About this exercise
Transcribe exactly each line of the entries, from the opening line to the line with "Given: Click the", with both of those lines included.

== Segment start ==

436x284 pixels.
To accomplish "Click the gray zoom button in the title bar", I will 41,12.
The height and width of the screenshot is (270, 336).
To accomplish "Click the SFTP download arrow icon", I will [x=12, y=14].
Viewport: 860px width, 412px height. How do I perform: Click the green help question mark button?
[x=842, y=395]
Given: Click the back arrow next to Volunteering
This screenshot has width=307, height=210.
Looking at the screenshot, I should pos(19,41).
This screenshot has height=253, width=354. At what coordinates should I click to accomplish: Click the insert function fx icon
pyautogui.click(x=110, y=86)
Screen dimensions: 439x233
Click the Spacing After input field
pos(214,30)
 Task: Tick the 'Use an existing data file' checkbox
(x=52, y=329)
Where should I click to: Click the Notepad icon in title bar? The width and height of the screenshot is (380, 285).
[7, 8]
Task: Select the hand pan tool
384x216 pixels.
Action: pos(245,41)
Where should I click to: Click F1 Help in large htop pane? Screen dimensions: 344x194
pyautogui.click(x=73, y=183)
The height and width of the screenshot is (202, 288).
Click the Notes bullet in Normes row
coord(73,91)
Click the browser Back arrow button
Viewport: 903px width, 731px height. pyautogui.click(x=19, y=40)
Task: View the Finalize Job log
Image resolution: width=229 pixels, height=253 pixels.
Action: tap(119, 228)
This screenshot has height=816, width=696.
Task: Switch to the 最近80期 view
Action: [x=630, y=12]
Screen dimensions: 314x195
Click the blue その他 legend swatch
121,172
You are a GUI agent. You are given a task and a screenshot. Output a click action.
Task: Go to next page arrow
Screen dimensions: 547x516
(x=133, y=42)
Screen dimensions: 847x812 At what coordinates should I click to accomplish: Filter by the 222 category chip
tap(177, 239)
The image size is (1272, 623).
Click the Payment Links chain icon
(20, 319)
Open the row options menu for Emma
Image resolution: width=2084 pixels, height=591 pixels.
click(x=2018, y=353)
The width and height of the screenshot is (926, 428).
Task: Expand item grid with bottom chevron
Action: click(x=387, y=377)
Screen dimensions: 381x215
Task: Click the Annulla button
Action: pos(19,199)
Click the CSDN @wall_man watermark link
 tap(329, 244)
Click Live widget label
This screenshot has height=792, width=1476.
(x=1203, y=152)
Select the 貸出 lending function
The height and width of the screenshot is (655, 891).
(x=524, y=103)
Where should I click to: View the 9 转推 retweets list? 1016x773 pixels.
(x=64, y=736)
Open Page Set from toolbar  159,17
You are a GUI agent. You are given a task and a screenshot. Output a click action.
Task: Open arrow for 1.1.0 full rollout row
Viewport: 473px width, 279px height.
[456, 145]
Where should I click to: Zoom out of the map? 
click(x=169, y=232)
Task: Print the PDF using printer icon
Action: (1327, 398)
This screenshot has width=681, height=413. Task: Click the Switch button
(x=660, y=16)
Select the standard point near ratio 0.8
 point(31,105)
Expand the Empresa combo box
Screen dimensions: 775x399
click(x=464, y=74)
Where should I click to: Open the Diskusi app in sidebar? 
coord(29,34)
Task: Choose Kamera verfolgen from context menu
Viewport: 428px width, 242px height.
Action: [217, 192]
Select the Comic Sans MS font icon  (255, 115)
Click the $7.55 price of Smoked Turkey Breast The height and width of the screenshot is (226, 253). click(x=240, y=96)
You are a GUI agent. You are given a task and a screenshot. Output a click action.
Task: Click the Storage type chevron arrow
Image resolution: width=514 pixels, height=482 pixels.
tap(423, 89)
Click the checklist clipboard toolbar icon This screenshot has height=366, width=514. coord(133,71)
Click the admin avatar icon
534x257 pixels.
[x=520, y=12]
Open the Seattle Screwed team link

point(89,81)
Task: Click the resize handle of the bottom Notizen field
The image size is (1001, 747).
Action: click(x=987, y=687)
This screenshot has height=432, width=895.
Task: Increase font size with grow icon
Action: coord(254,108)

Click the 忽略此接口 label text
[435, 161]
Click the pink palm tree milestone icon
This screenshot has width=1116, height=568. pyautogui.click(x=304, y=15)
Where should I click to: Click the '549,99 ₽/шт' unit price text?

== Segment end ==

Solved exercise
436x284 pixels.
To accomplish "Click the gray zoom button in the title bar", I will 41,12.
The height and width of the screenshot is (270, 336).
To accomplish "Click the SFTP download arrow icon", I will [x=12, y=14].
Viewport: 860px width, 412px height. How do I perform: Click the green help question mark button?
[x=842, y=395]
Given: Click the back arrow next to Volunteering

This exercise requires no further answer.